The problem: Write out each of the items below word for word, keeping every line as it stands.

-- Entries start --

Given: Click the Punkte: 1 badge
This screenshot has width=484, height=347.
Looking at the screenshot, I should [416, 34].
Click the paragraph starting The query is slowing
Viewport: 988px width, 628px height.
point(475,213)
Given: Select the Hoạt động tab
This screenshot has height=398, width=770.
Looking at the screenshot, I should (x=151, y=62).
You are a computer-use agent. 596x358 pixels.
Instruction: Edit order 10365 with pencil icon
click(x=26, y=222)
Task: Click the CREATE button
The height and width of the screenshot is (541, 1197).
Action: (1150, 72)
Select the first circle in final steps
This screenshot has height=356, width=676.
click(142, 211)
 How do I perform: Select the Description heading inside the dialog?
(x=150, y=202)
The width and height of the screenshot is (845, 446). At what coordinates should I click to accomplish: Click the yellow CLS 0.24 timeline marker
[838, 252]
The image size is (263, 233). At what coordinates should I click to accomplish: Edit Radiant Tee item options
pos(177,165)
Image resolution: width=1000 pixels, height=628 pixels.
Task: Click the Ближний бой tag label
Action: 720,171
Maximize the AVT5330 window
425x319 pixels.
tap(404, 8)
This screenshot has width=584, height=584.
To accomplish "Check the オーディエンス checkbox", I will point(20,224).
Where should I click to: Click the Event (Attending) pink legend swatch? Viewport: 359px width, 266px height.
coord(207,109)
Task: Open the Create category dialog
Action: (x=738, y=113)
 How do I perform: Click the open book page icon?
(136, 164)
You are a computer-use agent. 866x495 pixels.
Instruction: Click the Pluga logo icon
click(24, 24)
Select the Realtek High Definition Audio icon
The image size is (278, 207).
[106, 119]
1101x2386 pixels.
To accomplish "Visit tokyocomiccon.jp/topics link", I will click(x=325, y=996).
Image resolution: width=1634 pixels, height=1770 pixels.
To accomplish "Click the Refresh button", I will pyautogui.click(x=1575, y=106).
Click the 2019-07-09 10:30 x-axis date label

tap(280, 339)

-- Entries end --

Reply:
Given: Click the Punkte: 1 badge
This screenshot has width=484, height=347.
Looking at the screenshot, I should [416, 34].
Click the paragraph starting The query is slowing
Viewport: 988px width, 628px height.
point(475,213)
Given: Select the Hoạt động tab
This screenshot has height=398, width=770.
Looking at the screenshot, I should (x=151, y=62).
You are a computer-use agent. 596x358 pixels.
Instruction: Edit order 10365 with pencil icon
click(x=26, y=222)
Task: Click the CREATE button
The height and width of the screenshot is (541, 1197).
Action: (1150, 72)
Select the first circle in final steps
This screenshot has height=356, width=676.
click(142, 211)
 How do I perform: Select the Description heading inside the dialog?
(x=150, y=202)
The width and height of the screenshot is (845, 446). At what coordinates should I click to accomplish: Click the yellow CLS 0.24 timeline marker
[838, 252]
The image size is (263, 233). At what coordinates should I click to accomplish: Edit Radiant Tee item options
pos(177,165)
Image resolution: width=1000 pixels, height=628 pixels.
Task: Click the Ближний бой tag label
Action: 720,171
Maximize the AVT5330 window
425x319 pixels.
tap(404, 8)
This screenshot has width=584, height=584.
To accomplish "Check the オーディエンス checkbox", I will point(20,224).
Where should I click to: Click the Event (Attending) pink legend swatch? Viewport: 359px width, 266px height.
coord(207,109)
Task: Open the Create category dialog
Action: (x=738, y=113)
 How do I perform: Click the open book page icon?
(136, 164)
You are a computer-use agent. 866x495 pixels.
Instruction: Click the Pluga logo icon
click(24, 24)
Select the Realtek High Definition Audio icon
The image size is (278, 207).
[106, 119]
1101x2386 pixels.
To accomplish "Visit tokyocomiccon.jp/topics link", I will click(x=325, y=996).
Image resolution: width=1634 pixels, height=1770 pixels.
To accomplish "Click the Refresh button", I will pyautogui.click(x=1575, y=106).
Click the 2019-07-09 10:30 x-axis date label

tap(280, 339)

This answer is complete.